Thromb Haemost 1996; 76(04): 541-544
DOI: 10.1055/s-0038-1650619
Original Article
Schattauer GmbH Stuttgart

A Pilot Study on Bolus Administration of Recombinant Staphylokinase for Coronary Artery Thrombolysis

S Vanderschueren
The Center for Molecular and Vascular Biology, University of Leuven, Unit of Cardiology, University Hospitals, Leuven, Belgium
,
D Collen
The Center for Molecular and Vascular Biology, University of Leuven, Unit of Cardiology, University Hospitals, Leuven, Belgium
,
F Van de Werf
The Center for Molecular and Vascular Biology, University of Leuven, Unit of Cardiology, University Hospitals, Leuven, Belgium
› Author Affiliations
Further Information

Publication History

Received 29 January 1996

Accepted after resubmission 21 June 1996

Publication Date:
10 July 2018 (online)

Summary

Recombinant staphylokinase (Sak) is a highly fibrin-specific thrombolytic agent but the optimal dose and mode of administration remain to be defined.
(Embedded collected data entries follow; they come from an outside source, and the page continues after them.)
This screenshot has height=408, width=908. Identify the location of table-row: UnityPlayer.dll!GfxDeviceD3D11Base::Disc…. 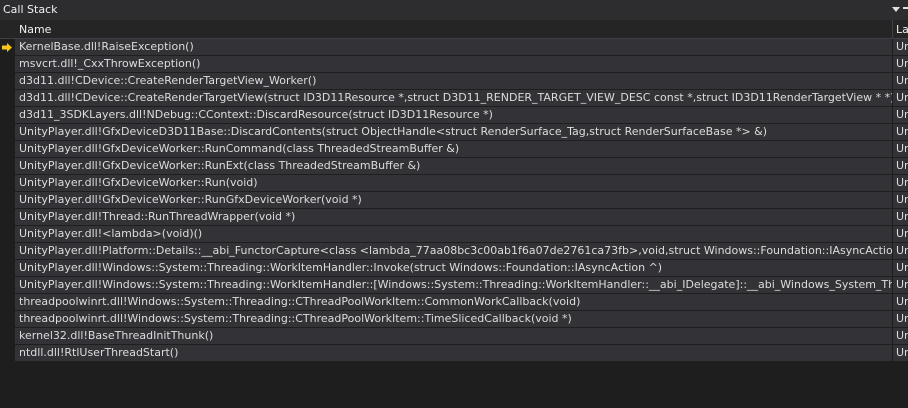
(454, 132).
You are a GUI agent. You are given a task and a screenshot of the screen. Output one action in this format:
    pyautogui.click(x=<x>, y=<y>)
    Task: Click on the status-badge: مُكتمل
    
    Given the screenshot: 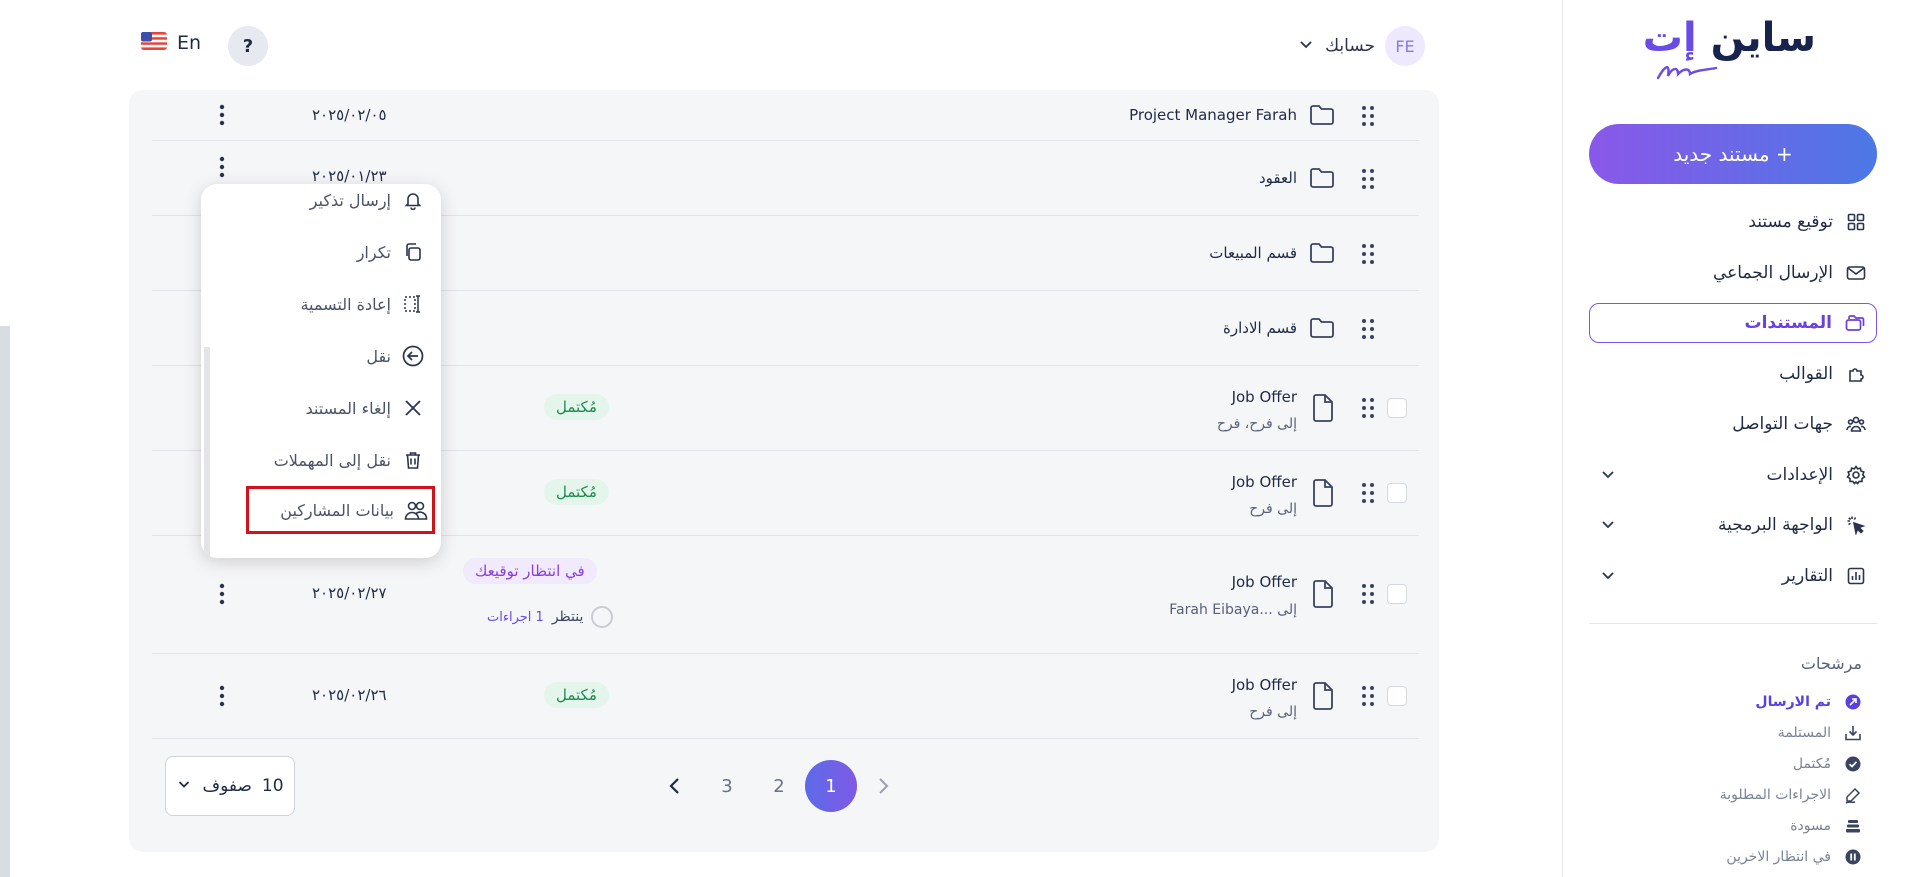 What is the action you would take?
    pyautogui.click(x=576, y=407)
    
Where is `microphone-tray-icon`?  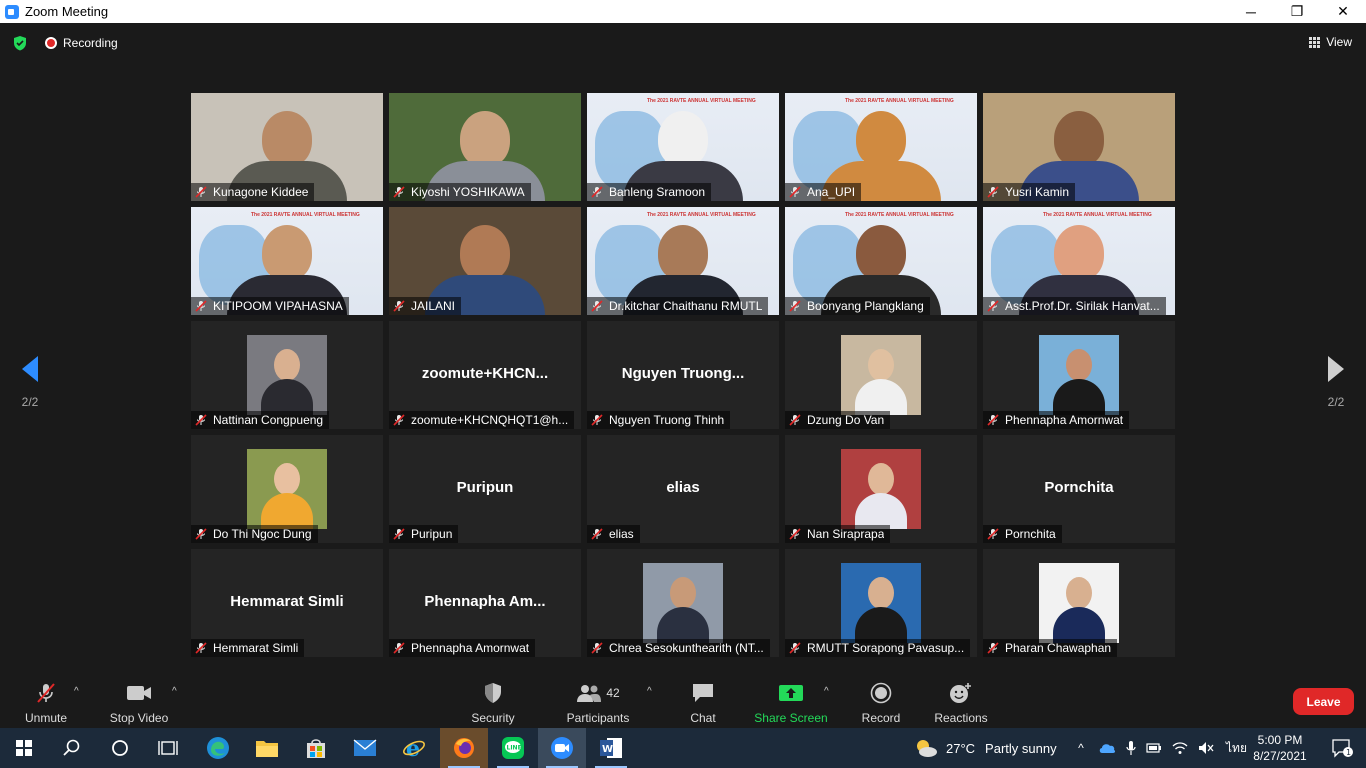
microphone-tray-icon is located at coordinates (1131, 748).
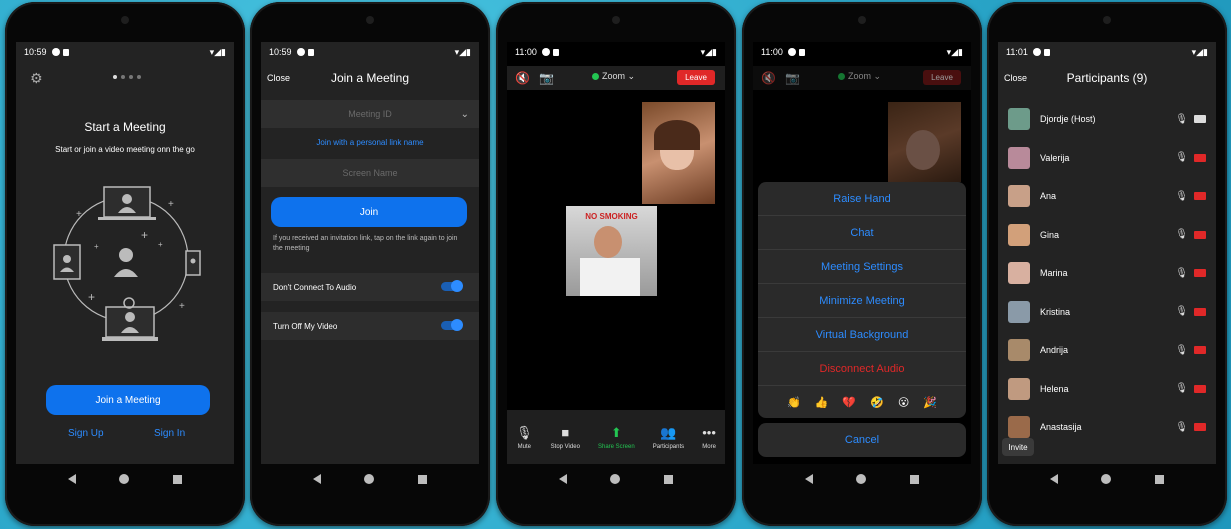 The width and height of the screenshot is (1231, 529). Describe the element at coordinates (1019, 350) in the screenshot. I see `avatar` at that location.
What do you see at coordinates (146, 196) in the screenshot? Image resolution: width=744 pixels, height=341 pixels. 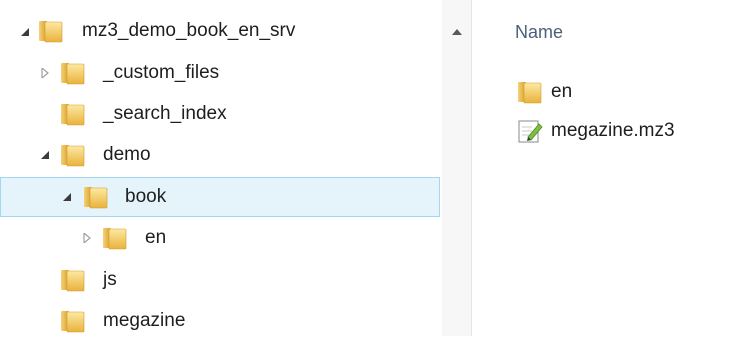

Intravenous (i.v.) infusion over 5 min of 20 mg Sak in 12 patients with acute myocardial infarction induced complete coronary patency (TIMI perfusion grade 3) in 7 patients (58%) within 60 min. In 3 of the 5 patients with no or suboptimal flow (TIMI grade 0,1 or 2) at 60 min, an additional 10 mg i.v. bolus of Sak resulted in TIMI grade 3 flow at 90 min. No major treatment-related complication occurred. Residual fibrinogen and α2-antiplasmin levels at 90 min were 110 ± 6.0% and 98 ±4.1% (mean ± SEM) of baseline, respectively. Median antibody-related Sak-neutralizing activity was low at baseline (0.0 μg/ml) and after 1 week (0.5 μg/ml) but increased from day 10 on (to 4.0 μg/ml).

Thus, bolus thrombolysis with Sak may induce efficient coronary artery recanalization while preserving circulating fibrinogen and α2-antiplasmin. Comparative trials of coronary thrombolysis with double-bolus Sak appear to be warranted.